Se recommandant d’une expérience menée avec succès en 1993, ce camarade suggère un “marketing de crise” encourageant à acheter de préférence des produits de la région pour soutenir l’emploi de proximité. L’affiche reproduite dans le post, avec des produits aux couleurs du drapeau breton et le slogan-choc “L’achat militant”, ne laisse en effet pas indifférent. Mais peut-on étendre le concept ? Si l’idée suscite des commentaires enthousiastes, on lui objecte que, faute d’un sentiment d’appartenance aussi fort, la corde francilienne, par exemple, risque de ne pas vibrer aussi intensément.

Le réseau social d’entreprise
Dominique Gutton (M.02)

Le réseau social d’entreprise, c’est l’organisation et l’animation stratégique de l’écosystème de l’entreprise et de ses acteurs en bénéficiant de l’accélération permise par les technologies de l’internet. Un nombre croissant de grands groupes et de PME s’y sont mis et les résultats sont déjà là. En créant ce réseau, l’entreprise détermine sa propre visibilité et sélectionne les partenaires desquels elle compte apprendre. Bien animé, il peut constituer un espace de “développement” sur un mode collaboratif au service de ses orientations stratégiques.

Créer un environnement propice à l’entrepreneuriat
Arnaud Baillot d’Estivaux (H.83)

A l’instar de la population, les entrepreneurs ont un passé, y compris médical. Lorsqu’ils se lancent dans l’aventure entrepreneuriale, certains de leurs interlocuteurs (assureurs, banques) peuvent y voir un problème. “Tout anicroche dans l’historique, même sans conséquence dans le présent, condamne l’assuré aux surprimes et surtout aux exclusions”, constate Arnaud Baillot d’Estivaux (H.83). Sa solution, la création de “mécanismes qui permettront de couvrir ces exclusions”, aurait le mérite de corriger des handicaps et donner toutes leurs chances aux futurs entrepreneurs, indépendamment de leur passé.

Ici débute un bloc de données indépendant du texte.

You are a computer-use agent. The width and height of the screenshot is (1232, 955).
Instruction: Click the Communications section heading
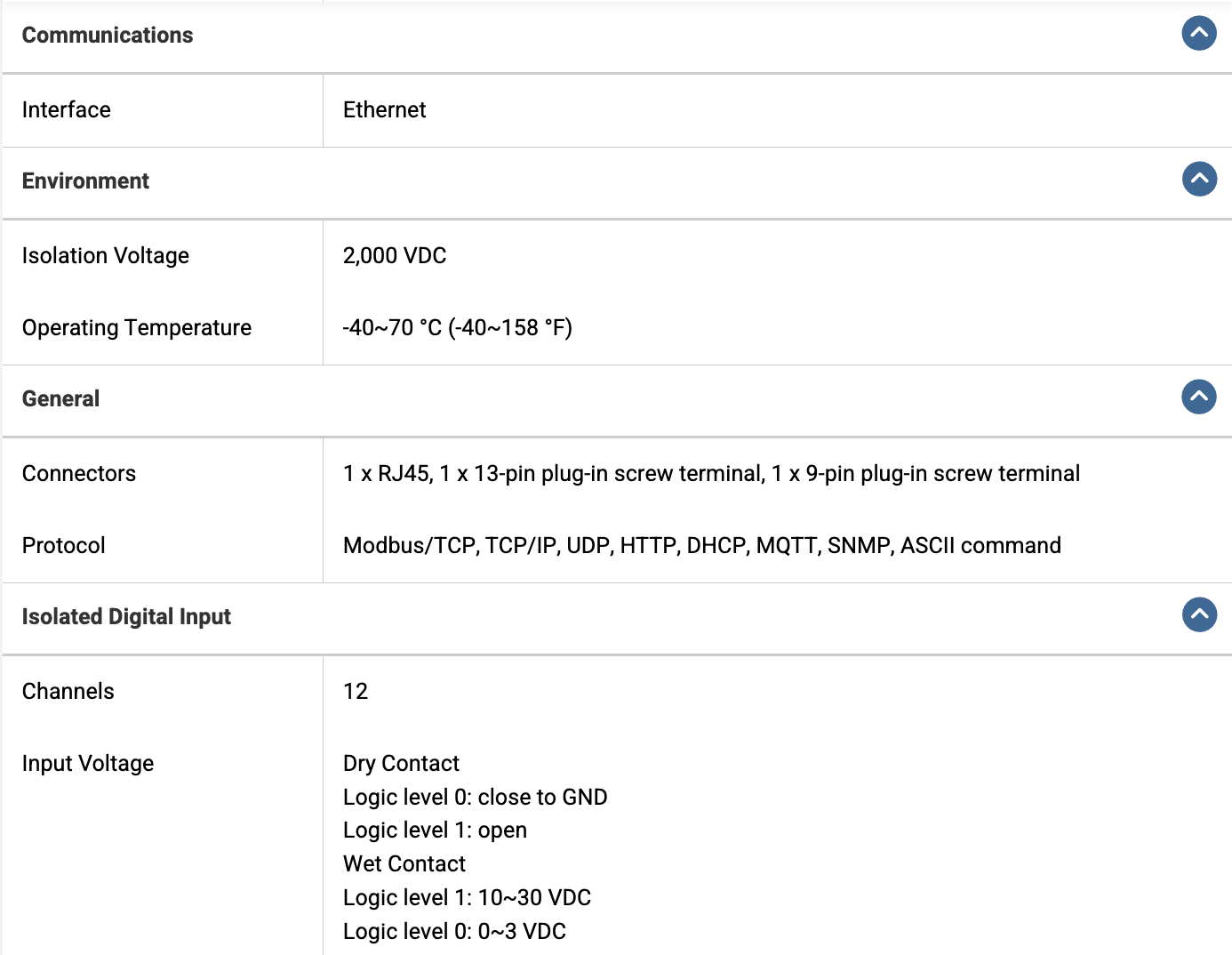point(108,35)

Les contributions les plus appréciées (32 votes ex-aequo)
Le manageur émotionnel
Marie-Hélène Gabriel (H.83)
y défend la prééminence de “l’intelligence émotionnelle” qui permet de “mobiliser une équipe autour d’un projet de changement”.
Revenir aux fondamentaux du management
Constatant la dégradation des rapports humains du fait de la crise, Olivier Crosetta (E.10) propose de revenir aux principes qui ont fait le succès du management (donner un cap et du sens aux actions, communiquer et prendre des décisions).

La contribution la plus débattue
Si la mixité était une solution à la crise, de Valérie Tandeau de Marsac (H.82). Voir ci-dessus.

Le contributeur le plus actif
Pierre Bouteille (H.71) avec 10 contributions qui ont suscité 25 réponses.